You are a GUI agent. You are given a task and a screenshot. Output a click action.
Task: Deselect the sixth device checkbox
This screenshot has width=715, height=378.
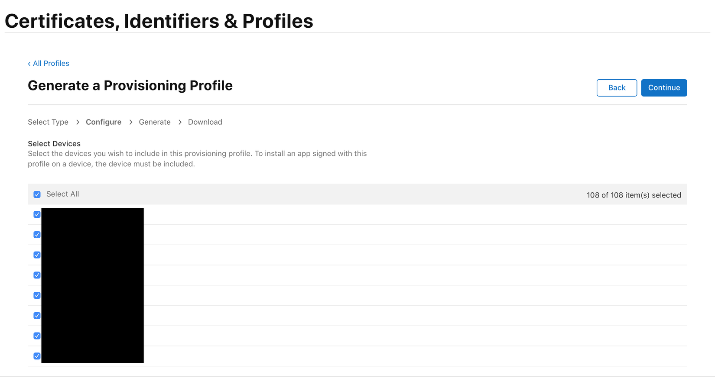[37, 316]
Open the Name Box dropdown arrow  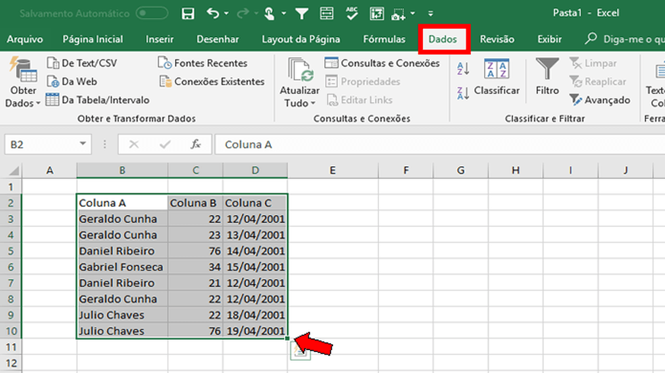coord(82,145)
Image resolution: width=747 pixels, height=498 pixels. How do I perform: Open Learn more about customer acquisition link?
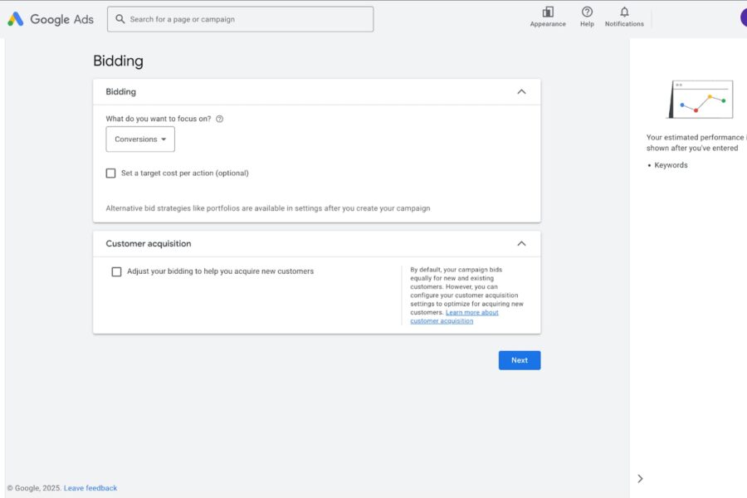[454, 317]
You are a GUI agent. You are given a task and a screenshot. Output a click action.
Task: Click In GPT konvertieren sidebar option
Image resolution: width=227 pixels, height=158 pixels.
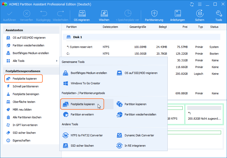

§ **TASK STATEMENT**:
Exactly the lines from the one holding "Image resolution: width=747" through the last line of the entries, both included, are to be duplicated; leave the pictures out.

§ **EXERCISE ANSWER**:
Image resolution: width=747 pixels, height=498 pixels. How do I perform: Open Learn more about customer acquisition link?
[454, 317]
You are a GUI agent. You are given a task and a screenshot. Output a click action.
Task: Click In GPT konvertieren sidebar option
Image resolution: width=227 pixels, height=158 pixels.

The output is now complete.